◆ GOAL OF THE EXERCISE: Look below for the line that contains "Instruction: Collapse the", then quote it and all the lines after it, exactly, with the pictures left out.

◆ MATERIAL FOR THIS EXERCISE:
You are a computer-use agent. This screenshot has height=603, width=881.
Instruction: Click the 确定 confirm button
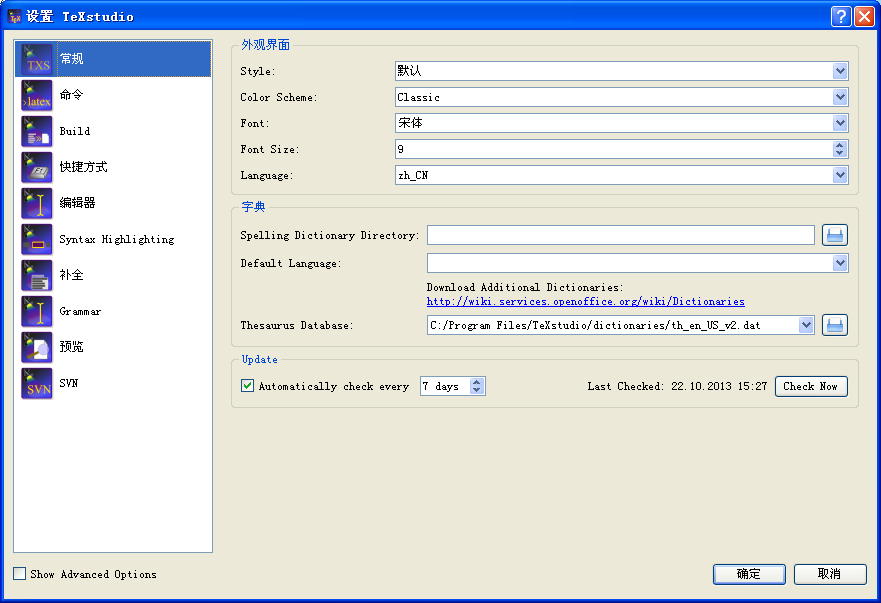point(748,574)
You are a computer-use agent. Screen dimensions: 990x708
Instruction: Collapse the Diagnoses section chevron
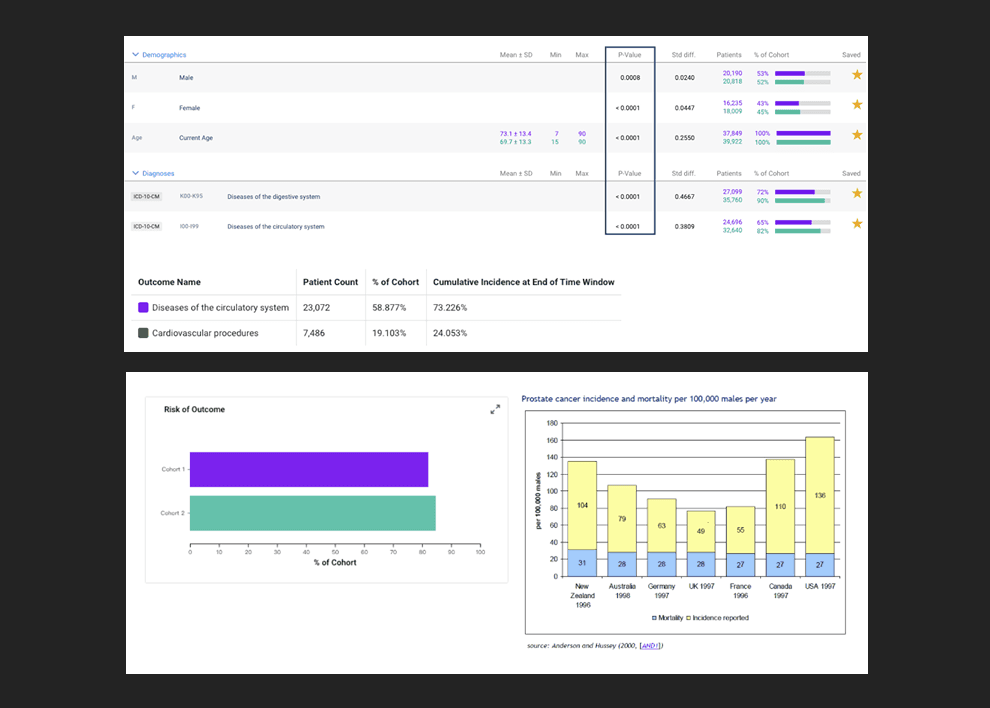[x=135, y=173]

◆ WRITTEN RESPONSE:
Instruction: Collapse the Diagnoses section chevron
[x=135, y=173]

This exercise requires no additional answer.